Step	Hyp	Ref	Expression
1		ssid 3290	. . . . . . . 8 ⊢ B ⊆ B
2	1	biantru 491	. . . . . . 7 ⊢ (B ⊆ A ↔ (B ⊆ A ∧ B ⊆ B))
3		ssin 3477	. . . . . . 7 ⊢ ((B ⊆ A ∧ B ⊆ B) ↔ B ⊆ (A ∩ B))
4	2, 3	bitri 240	. . . . . 6 ⊢ (B ⊆ A ↔ B ⊆ (A ∩ B))
5		sseq2 3293	. . . . . 6 ⊢ ((A ∩ B) = ∅ → (B ⊆ (A ∩ B) ↔ B ⊆ ∅))
6	4, 5	syl5bb 248	. . . . 5 ⊢ ((A ∩ B) = ∅ → (B ⊆ A ↔ B ⊆ ∅))
7		ss0 3581	. . . . 5 ⊢ (B ⊆ ∅ → B = ∅)
8	6, 7	syl6bi 219	. . . 4 ⊢ ((A ∩ B) = ∅ → (B ⊆ A → B = ∅))
9	8	necon3ad 2552	. . 3 ⊢ ((A ∩ B) = ∅ → (B ≠ ∅ → ¬ B ⊆ A))
10	9	imp 418	. 2 ⊢ (((A ∩ B) = ∅ ∧ B ≠ ∅) → ¬ B ⊆ A)
11		nsspssun 3488	. . 3 ⊢ (¬ B ⊆ A ↔ A ⊊ (B ∪ A))
12		uncom 3408	. . . 4 ⊢ (B ∪ A) = (A ∪ B)
13	12	psseq2i 3359	. . 3 ⊢ (A ⊊ (B ∪ A) ↔ A ⊊ (A ∪ B))
14	11, 13	bitri 240	. 2 ⊢ (¬ B ⊆ A ↔ A ⊊ (A ∪ B))
15	10, 14	sylib 188	1 ⊢ (((A ∩ B) = ∅ ∧ B ≠ ∅) → A ⊊ (A ∪ B))
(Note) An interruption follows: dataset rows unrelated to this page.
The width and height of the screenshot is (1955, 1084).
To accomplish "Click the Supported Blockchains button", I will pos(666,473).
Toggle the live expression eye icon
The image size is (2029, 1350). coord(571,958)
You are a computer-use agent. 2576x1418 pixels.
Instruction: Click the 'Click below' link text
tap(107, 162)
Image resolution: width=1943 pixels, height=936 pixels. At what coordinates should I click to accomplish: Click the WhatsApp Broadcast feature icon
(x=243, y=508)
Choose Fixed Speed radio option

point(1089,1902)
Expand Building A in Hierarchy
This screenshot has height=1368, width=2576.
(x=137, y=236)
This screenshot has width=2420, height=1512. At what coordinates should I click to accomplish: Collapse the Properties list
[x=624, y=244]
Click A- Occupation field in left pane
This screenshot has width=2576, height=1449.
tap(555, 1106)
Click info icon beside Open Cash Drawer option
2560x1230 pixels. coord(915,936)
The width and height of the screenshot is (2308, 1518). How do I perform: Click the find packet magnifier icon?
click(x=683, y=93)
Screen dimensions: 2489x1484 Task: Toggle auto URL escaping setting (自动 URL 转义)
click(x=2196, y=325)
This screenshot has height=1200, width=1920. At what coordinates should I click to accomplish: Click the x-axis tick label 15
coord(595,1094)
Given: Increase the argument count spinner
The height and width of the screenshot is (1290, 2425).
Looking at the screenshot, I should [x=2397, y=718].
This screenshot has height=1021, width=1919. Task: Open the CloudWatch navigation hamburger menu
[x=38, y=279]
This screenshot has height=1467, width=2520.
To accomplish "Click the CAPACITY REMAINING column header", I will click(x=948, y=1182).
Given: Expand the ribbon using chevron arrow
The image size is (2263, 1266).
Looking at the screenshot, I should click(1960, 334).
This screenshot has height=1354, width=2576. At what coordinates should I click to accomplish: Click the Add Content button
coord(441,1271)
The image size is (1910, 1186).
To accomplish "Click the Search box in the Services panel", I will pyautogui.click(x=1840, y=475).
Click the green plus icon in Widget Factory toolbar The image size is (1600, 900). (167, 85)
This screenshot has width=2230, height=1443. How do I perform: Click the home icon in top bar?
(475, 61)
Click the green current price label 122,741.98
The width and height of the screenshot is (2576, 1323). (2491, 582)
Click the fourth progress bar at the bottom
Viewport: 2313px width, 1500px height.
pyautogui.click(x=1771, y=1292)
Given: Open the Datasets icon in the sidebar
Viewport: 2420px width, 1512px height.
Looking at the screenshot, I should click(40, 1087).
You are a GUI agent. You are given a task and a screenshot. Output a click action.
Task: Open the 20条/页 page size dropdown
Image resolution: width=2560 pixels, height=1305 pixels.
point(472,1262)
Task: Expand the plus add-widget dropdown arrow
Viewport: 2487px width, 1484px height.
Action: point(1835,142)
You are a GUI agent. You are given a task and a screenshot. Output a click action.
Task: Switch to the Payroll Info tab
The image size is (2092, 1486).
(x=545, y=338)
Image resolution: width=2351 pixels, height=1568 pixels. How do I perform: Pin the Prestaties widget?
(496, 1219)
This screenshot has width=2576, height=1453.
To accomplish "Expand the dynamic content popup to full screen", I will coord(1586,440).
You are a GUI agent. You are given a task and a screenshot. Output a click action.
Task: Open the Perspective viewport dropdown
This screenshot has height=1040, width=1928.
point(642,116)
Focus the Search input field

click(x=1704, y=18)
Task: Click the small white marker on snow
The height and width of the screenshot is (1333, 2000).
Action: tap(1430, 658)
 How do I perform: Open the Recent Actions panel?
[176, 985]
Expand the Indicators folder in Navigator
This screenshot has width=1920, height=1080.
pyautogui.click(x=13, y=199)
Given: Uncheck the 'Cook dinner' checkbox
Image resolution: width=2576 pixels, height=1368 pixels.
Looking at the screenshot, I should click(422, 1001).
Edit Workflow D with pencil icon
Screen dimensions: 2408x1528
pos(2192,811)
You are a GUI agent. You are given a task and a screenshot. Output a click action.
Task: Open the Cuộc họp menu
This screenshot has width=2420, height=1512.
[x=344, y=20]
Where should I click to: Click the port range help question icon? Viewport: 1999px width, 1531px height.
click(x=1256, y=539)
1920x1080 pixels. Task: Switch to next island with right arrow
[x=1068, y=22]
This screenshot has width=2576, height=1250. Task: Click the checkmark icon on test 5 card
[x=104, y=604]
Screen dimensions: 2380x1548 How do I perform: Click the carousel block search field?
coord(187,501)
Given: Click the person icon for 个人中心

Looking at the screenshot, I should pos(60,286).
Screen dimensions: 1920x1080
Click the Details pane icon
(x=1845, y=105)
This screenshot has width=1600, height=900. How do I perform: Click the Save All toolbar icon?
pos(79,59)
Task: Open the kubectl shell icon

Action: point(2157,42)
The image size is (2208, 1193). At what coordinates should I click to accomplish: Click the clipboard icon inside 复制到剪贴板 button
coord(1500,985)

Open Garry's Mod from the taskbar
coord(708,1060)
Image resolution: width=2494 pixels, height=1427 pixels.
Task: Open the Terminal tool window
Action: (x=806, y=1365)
Syntax hints:  ¬ wn 3   → wi 4   ∧ wa 358   = wceq 1642   ≠ wne 2516   ∪ cun 3207   ∩ cin 3208   ⊆ wss 3257   ⊊ wpss 3258  ∅c0 3550

This theorem was proved from axioms:  ax-1 5  ax-2 6  ax-3 7  ax-mp 8  ax-gen 1546  ax-5 1557  ax-17 1616  ax-9 1654  ax-8 1675  ax-6 1729  ax-7 1734  ax-11 1746  ax-12 1925  ax-ext 2334

This theorem depends on definitions:  df-bi 177  df-or 359  df-an 360  df-nan 1288  df-tru 1319  df-ex 1542  df-nf 1545  df-sb 1649  df-clab 2340  df-cleq 2346  df-clel 2349  df-nfc 2478  df-ne 2518  df-v 2861  df-nin 3211  df-compl 3212  df-in 3213  df-un 3214  df-dif 3215  df-ss 3259  df-pss 3261  df-nul 3551

This theorem is referenced by: (None)